• _WHAT YOU SHOULD DO_
Where the records below show a line containing "Add a subscription", start copying; end with the line containing "You are a computer-use agent. The image size is (736, 595).", and copy it too.

========================

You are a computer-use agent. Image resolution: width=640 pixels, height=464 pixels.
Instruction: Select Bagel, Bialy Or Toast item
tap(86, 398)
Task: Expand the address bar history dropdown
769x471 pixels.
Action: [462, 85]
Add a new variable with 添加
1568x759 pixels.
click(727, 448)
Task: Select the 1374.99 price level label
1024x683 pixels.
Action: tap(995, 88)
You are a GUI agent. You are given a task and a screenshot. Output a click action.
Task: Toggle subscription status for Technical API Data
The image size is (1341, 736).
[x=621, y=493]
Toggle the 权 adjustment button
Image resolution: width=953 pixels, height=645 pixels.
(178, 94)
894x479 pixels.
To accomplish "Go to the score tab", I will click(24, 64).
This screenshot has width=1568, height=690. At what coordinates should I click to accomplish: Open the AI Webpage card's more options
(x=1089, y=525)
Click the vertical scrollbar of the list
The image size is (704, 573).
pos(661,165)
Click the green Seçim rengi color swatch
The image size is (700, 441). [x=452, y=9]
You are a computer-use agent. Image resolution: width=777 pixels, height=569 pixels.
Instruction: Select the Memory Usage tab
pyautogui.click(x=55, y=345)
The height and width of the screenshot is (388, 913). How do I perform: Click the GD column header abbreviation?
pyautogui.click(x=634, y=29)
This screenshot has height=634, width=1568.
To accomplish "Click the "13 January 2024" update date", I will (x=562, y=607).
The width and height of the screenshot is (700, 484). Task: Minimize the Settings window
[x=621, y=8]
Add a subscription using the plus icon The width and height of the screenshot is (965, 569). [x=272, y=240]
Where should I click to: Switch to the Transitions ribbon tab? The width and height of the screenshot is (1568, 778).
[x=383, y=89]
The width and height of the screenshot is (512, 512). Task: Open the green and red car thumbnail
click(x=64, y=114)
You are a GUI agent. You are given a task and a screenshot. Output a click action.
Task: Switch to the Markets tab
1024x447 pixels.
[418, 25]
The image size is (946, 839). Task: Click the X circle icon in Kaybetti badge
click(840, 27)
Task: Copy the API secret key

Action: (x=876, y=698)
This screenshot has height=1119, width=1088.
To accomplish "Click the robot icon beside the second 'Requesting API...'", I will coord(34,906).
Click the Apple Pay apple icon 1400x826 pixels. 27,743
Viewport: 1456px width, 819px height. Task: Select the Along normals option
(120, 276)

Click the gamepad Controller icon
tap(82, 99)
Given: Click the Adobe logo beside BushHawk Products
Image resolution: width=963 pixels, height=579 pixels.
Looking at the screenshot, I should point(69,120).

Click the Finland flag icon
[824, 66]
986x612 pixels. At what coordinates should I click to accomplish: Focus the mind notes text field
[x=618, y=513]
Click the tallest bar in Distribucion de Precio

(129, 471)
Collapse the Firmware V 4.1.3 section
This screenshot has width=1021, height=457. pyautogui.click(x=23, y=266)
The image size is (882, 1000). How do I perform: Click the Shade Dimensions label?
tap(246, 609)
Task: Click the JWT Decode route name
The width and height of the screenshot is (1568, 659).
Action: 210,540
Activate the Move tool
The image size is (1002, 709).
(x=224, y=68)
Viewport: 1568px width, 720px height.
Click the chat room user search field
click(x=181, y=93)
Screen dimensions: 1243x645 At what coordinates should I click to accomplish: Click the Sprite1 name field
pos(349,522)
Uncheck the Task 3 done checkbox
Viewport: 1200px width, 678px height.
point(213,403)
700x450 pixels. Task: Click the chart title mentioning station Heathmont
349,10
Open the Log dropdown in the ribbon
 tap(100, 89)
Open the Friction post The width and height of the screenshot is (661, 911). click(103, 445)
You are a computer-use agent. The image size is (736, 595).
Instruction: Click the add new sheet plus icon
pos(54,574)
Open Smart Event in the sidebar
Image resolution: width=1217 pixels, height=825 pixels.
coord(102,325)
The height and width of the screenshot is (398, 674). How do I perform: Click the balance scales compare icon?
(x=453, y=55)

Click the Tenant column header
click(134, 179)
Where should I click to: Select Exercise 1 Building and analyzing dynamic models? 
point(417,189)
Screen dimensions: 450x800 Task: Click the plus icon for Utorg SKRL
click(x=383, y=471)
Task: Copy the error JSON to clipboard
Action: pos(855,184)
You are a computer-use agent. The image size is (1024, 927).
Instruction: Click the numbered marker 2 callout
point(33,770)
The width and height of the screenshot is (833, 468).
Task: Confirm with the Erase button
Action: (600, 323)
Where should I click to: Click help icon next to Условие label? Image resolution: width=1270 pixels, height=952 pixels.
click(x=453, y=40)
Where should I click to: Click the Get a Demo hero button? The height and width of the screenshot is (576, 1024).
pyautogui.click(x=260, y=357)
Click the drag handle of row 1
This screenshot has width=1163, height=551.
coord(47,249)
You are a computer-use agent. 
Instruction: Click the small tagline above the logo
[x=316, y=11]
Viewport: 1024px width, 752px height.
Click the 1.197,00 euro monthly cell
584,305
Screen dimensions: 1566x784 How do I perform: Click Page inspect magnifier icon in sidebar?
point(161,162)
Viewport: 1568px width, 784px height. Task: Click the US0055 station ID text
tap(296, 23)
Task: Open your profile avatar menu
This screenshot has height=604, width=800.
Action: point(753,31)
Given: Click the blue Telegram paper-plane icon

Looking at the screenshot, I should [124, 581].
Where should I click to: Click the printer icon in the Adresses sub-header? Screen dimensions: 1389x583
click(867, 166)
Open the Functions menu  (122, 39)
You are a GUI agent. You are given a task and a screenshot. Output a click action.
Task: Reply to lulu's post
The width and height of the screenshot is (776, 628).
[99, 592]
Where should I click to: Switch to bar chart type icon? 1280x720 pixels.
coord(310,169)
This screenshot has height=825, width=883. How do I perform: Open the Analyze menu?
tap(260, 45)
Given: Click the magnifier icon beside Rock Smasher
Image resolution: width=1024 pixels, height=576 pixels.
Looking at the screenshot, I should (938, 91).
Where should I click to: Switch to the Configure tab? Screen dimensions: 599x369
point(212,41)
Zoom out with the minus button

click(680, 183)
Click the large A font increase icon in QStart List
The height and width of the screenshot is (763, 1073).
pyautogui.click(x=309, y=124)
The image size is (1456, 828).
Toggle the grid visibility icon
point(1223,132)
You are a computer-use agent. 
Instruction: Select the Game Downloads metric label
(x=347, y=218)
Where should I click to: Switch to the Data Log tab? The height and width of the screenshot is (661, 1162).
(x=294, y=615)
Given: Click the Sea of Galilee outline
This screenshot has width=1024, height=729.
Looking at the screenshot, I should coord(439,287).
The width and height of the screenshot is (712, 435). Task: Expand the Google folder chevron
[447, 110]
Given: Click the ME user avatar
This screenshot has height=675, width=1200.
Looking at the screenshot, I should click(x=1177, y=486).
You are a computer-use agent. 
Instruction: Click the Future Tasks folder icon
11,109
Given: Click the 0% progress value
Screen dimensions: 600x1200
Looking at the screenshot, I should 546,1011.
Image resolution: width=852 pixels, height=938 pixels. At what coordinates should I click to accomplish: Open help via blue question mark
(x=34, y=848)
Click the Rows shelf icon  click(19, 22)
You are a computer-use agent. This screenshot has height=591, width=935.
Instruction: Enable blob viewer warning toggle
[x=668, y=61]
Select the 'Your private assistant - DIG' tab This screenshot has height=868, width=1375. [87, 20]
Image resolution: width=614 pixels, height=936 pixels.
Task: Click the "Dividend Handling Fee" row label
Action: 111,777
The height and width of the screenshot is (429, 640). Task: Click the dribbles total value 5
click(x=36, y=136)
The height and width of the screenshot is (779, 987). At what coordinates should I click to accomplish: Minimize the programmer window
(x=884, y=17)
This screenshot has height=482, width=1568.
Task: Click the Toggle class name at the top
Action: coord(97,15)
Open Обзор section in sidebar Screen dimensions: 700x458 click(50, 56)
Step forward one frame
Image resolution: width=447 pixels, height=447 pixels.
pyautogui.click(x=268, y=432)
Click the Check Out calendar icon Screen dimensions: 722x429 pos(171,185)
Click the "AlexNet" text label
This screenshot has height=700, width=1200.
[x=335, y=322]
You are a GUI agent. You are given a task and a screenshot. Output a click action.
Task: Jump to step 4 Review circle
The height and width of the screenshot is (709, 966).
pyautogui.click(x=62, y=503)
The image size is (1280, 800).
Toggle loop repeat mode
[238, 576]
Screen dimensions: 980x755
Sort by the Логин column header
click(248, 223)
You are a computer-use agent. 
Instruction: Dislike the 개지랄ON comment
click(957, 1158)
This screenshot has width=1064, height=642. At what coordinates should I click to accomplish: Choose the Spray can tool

========================

• _RESPONSE BOX_
Add a subscription using the plus icon The width and height of the screenshot is (965, 569). [x=272, y=240]
Where should I click to: Switch to the Transitions ribbon tab? The width and height of the screenshot is (1568, 778).
[x=383, y=89]
The width and height of the screenshot is (512, 512). Task: Open the green and red car thumbnail
click(x=64, y=114)
You are a GUI agent. You are given a task and a screenshot. Output a click action.
Task: Switch to the Markets tab
1024x447 pixels.
[418, 25]
The image size is (946, 839). Task: Click the X circle icon in Kaybetti badge
click(840, 27)
Task: Copy the API secret key

Action: (x=876, y=698)
This screenshot has height=1119, width=1088.
To accomplish "Click the robot icon beside the second 'Requesting API...'", I will coord(34,906).
Click the Apple Pay apple icon 1400x826 pixels. 27,743
Viewport: 1456px width, 819px height. Task: Select the Along normals option
(120, 276)

Click the gamepad Controller icon
tap(82, 99)
Given: Click the Adobe logo beside BushHawk Products
Image resolution: width=963 pixels, height=579 pixels.
Looking at the screenshot, I should point(69,120).

Click the Finland flag icon
[824, 66]
986x612 pixels. At what coordinates should I click to accomplish: Focus the mind notes text field
[x=618, y=513]
Click the tallest bar in Distribucion de Precio

(129, 471)
Collapse the Firmware V 4.1.3 section
This screenshot has width=1021, height=457. pyautogui.click(x=23, y=266)
The image size is (882, 1000). How do I perform: Click the Shade Dimensions label?
tap(246, 609)
Task: Click the JWT Decode route name
The width and height of the screenshot is (1568, 659).
Action: 210,540
Activate the Move tool
The image size is (1002, 709).
(x=224, y=68)
Viewport: 1568px width, 720px height.
Click the chat room user search field
click(x=181, y=93)
Screen dimensions: 1243x645 At what coordinates should I click to accomplish: Click the Sprite1 name field
pos(349,522)
Uncheck the Task 3 done checkbox
Viewport: 1200px width, 678px height.
point(213,403)
700x450 pixels. Task: Click the chart title mentioning station Heathmont
349,10
Open the Log dropdown in the ribbon
 tap(100, 89)
Open the Friction post The width and height of the screenshot is (661, 911). click(103, 445)
You are a computer-use agent. The image size is (736, 595).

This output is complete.